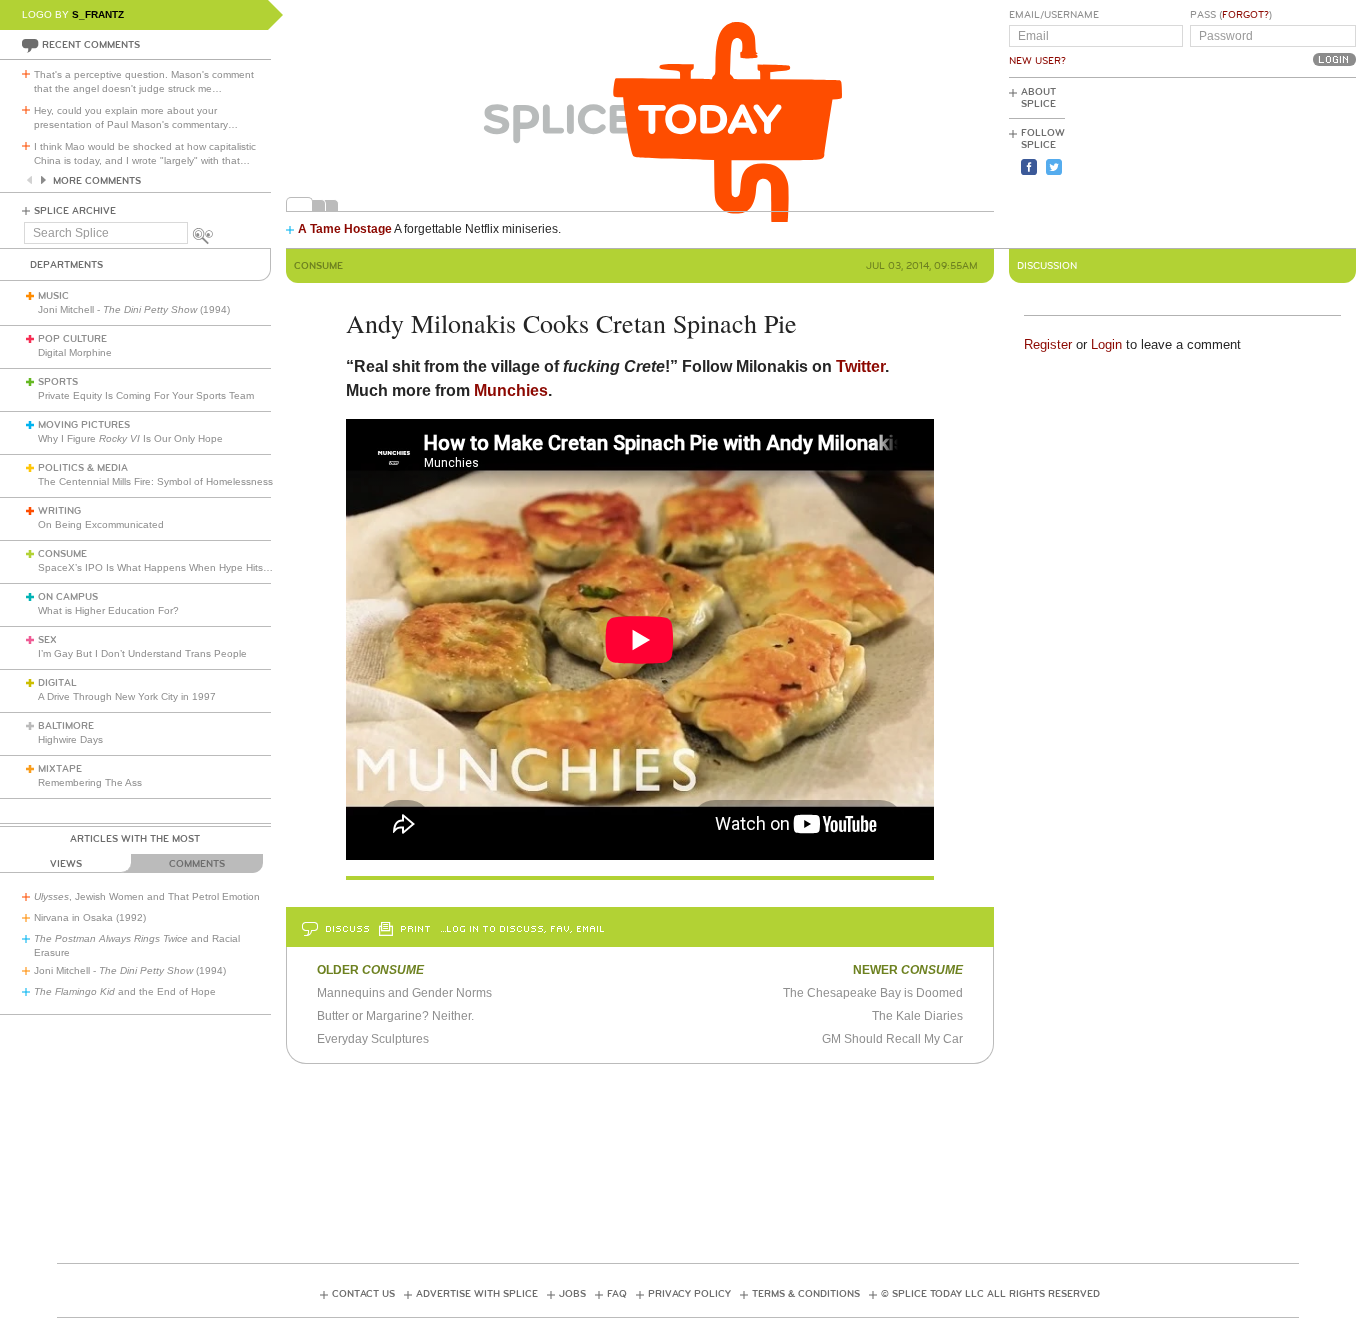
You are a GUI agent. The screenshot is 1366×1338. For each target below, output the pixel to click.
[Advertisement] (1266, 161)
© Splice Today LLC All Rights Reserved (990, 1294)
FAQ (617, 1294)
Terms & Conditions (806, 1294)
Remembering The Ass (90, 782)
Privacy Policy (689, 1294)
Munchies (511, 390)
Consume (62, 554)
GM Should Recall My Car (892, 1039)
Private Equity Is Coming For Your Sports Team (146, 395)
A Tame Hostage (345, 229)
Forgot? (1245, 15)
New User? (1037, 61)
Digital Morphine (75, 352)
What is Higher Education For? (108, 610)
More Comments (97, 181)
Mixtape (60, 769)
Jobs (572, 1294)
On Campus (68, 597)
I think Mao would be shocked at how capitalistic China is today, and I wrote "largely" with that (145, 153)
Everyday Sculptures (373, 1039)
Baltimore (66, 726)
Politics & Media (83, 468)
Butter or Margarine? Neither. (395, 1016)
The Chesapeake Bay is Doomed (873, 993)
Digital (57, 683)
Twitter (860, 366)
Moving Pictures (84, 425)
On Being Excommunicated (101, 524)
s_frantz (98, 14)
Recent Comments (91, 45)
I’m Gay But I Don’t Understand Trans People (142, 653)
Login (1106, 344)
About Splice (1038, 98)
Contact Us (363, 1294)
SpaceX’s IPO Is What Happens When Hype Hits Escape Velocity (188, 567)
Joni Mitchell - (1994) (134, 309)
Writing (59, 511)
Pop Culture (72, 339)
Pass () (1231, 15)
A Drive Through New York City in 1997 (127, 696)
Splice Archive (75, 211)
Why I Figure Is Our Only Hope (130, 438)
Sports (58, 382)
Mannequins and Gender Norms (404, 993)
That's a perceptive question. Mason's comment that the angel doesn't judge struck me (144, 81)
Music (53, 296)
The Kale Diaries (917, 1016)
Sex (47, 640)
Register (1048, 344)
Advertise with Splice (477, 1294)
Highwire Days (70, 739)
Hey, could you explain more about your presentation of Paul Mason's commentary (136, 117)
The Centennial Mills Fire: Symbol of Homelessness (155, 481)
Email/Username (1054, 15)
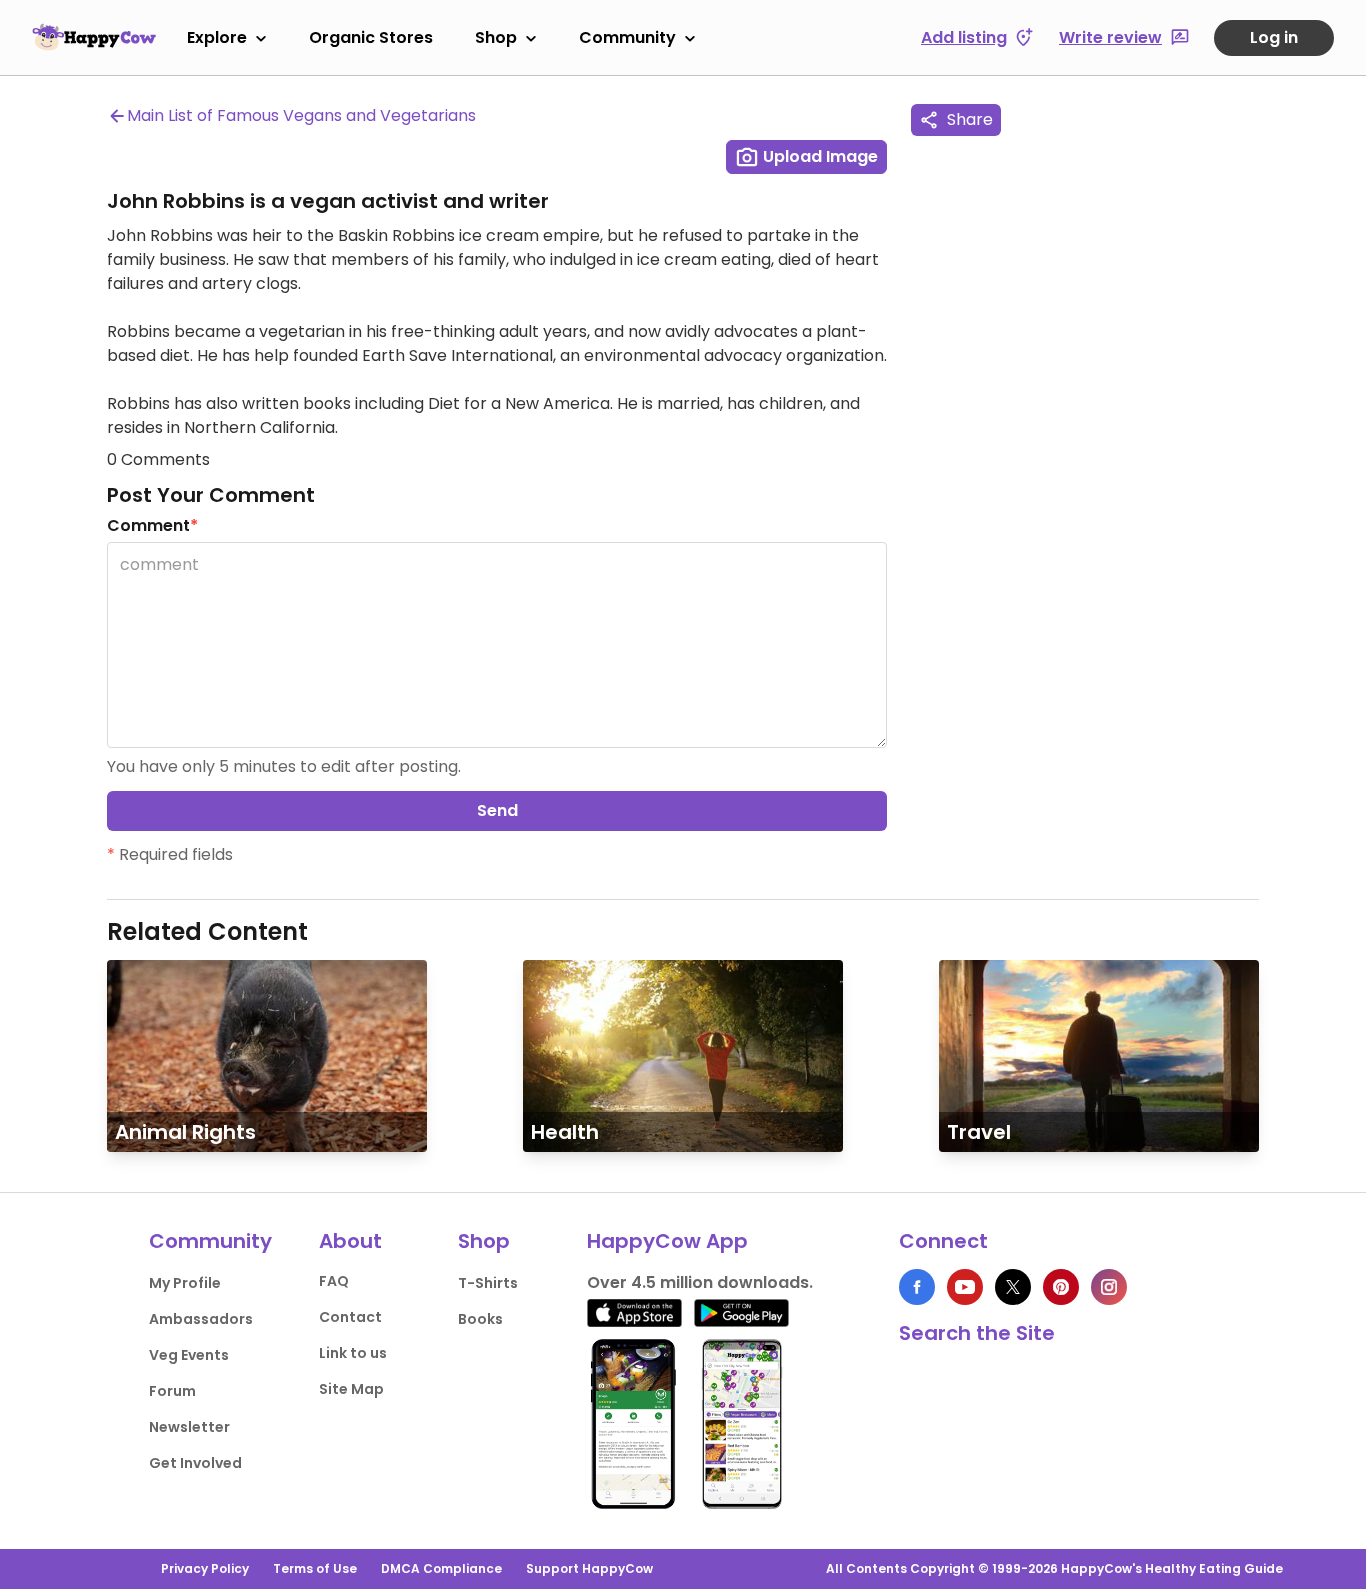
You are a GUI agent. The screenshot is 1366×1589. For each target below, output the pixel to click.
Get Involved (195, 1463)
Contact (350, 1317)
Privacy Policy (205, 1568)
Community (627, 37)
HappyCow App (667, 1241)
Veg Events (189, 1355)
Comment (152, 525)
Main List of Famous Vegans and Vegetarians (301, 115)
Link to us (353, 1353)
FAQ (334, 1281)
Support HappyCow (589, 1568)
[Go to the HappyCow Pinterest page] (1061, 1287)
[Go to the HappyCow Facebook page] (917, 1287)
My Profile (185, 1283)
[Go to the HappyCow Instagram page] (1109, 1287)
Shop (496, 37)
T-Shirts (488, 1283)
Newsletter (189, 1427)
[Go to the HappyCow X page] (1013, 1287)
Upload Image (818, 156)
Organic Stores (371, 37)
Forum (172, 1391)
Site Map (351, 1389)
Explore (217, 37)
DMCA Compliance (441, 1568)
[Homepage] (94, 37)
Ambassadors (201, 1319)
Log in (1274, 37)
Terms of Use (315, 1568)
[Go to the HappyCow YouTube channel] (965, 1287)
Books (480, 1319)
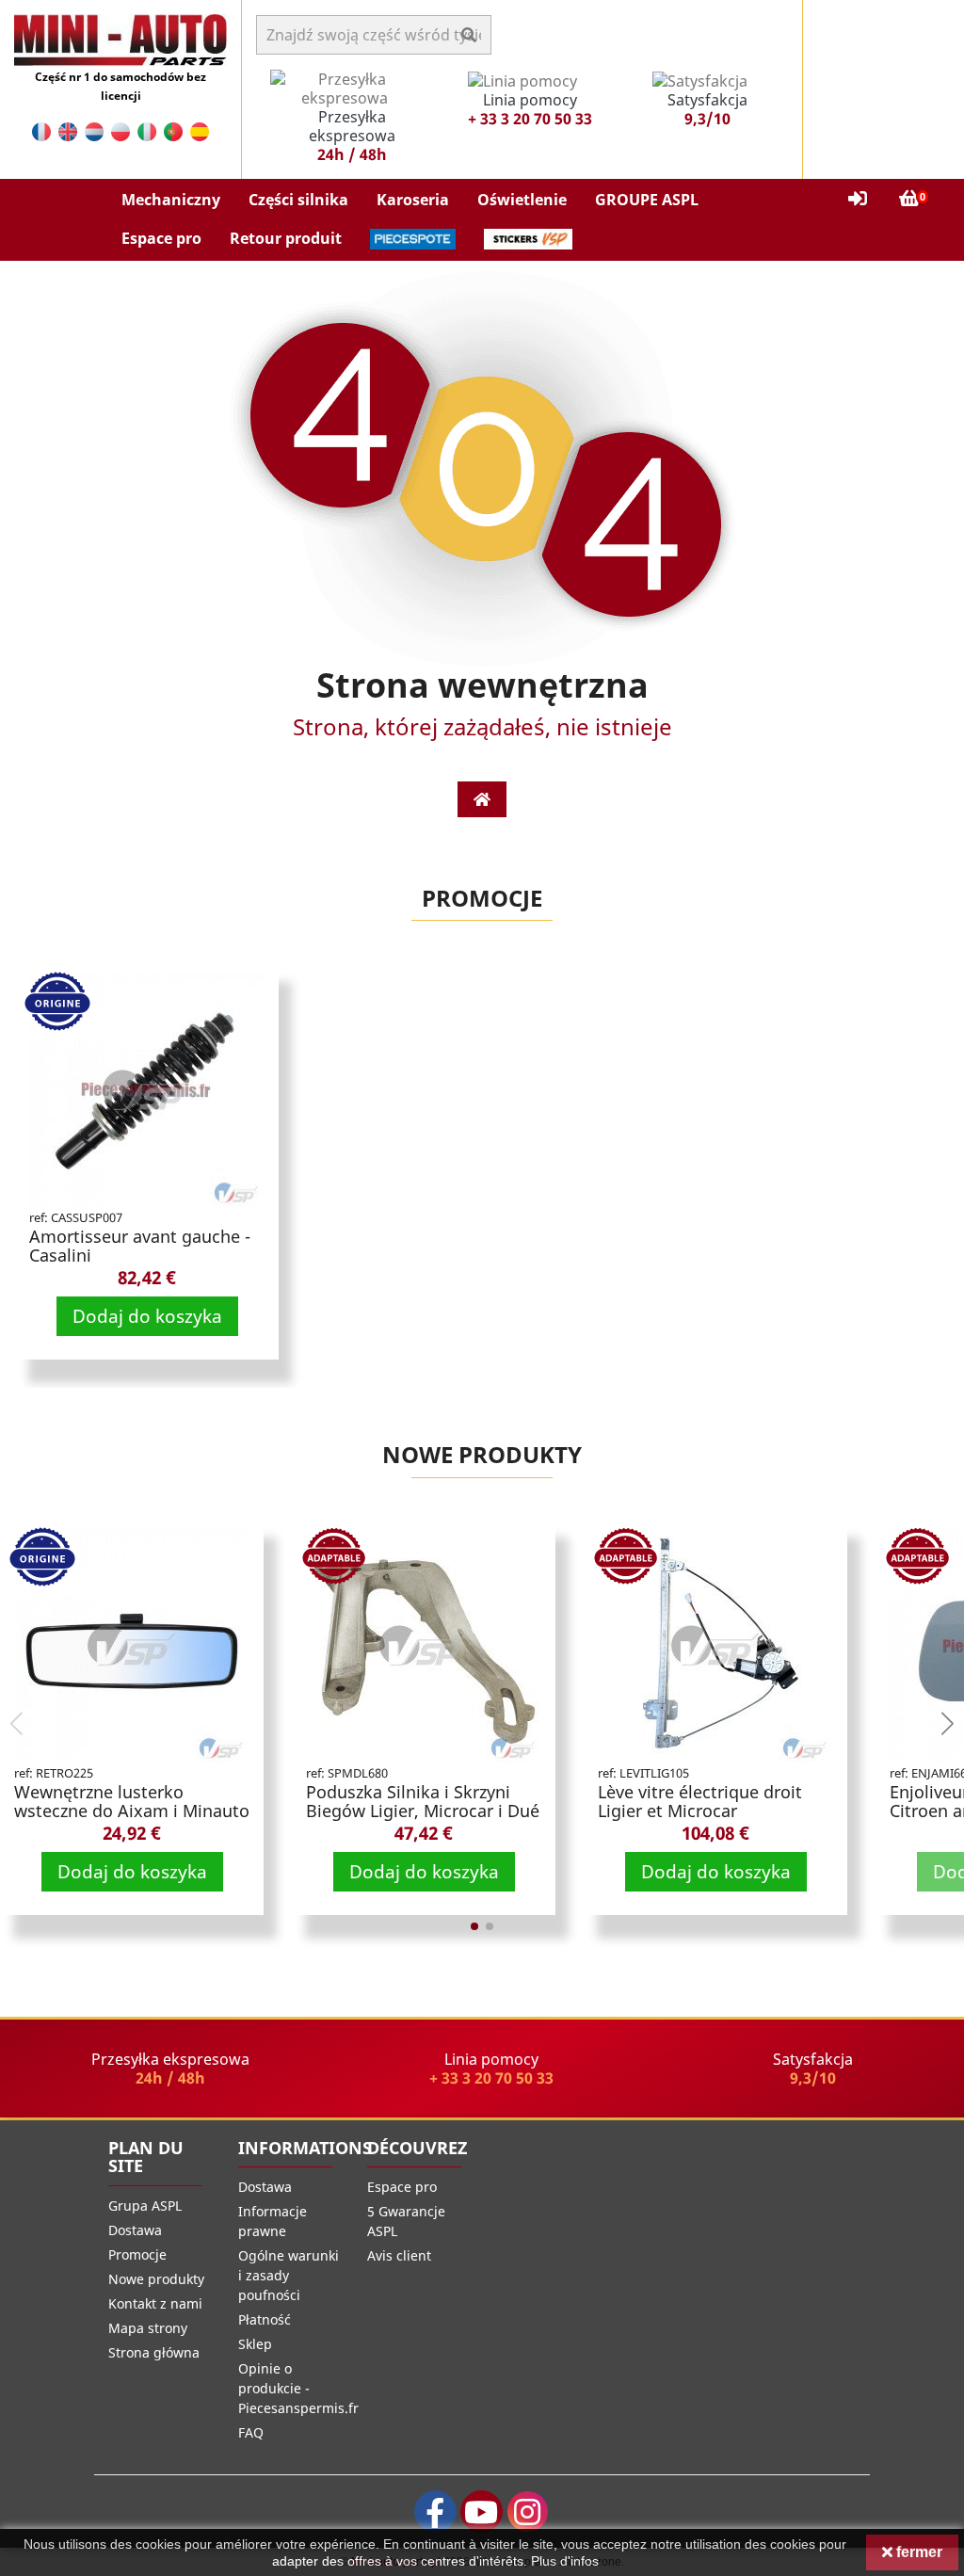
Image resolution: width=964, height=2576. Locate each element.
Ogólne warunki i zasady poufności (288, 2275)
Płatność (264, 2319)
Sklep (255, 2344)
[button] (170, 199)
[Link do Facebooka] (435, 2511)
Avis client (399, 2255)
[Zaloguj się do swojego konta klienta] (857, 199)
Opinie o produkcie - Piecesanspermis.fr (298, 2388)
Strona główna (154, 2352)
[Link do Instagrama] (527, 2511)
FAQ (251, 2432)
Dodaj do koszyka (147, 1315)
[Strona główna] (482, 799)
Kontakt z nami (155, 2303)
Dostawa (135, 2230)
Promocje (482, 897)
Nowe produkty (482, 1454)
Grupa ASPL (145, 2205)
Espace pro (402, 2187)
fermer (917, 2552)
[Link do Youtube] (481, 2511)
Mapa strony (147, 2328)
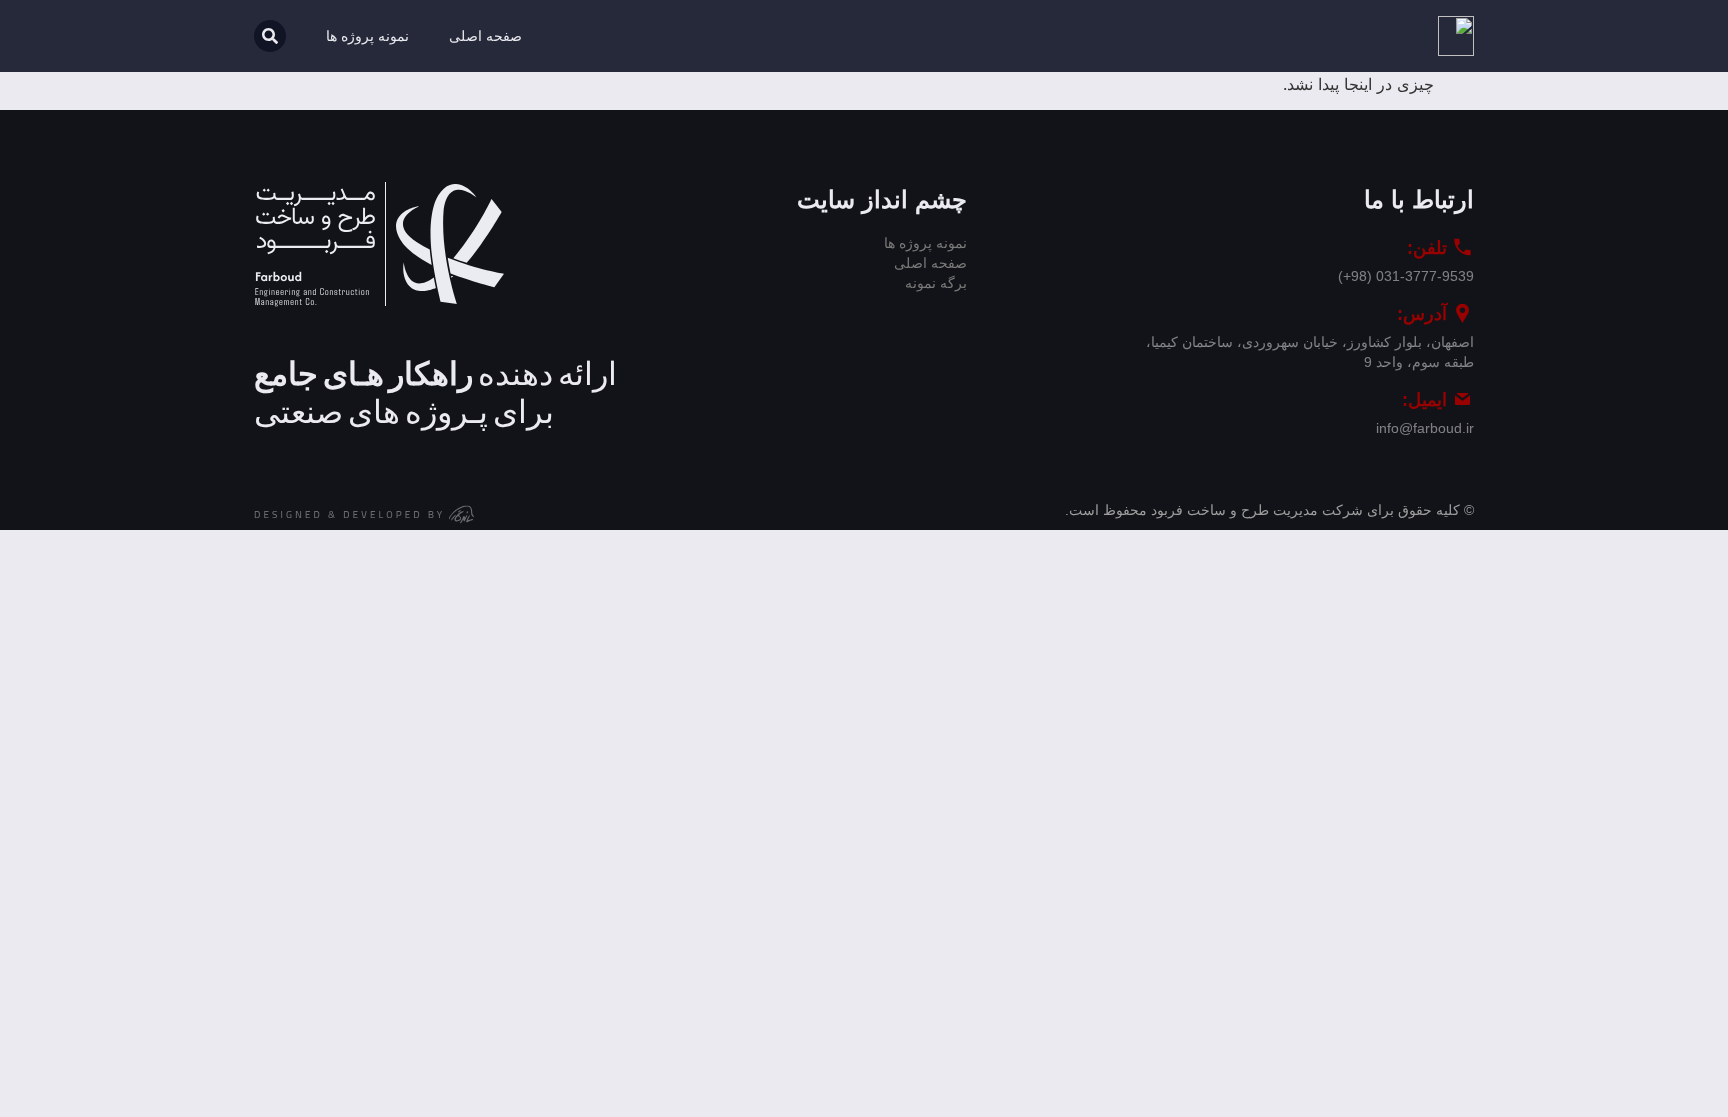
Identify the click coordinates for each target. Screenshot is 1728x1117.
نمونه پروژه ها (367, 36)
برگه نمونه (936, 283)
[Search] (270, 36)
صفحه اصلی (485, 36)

## TASK OBJECTIVE
Lines holding the word "Sports" are the answer; copy every one from the records above.

## RESULT OF THIS TASK
Private Equity Is Coming For Your Sports Team (146, 395)
Sports (58, 382)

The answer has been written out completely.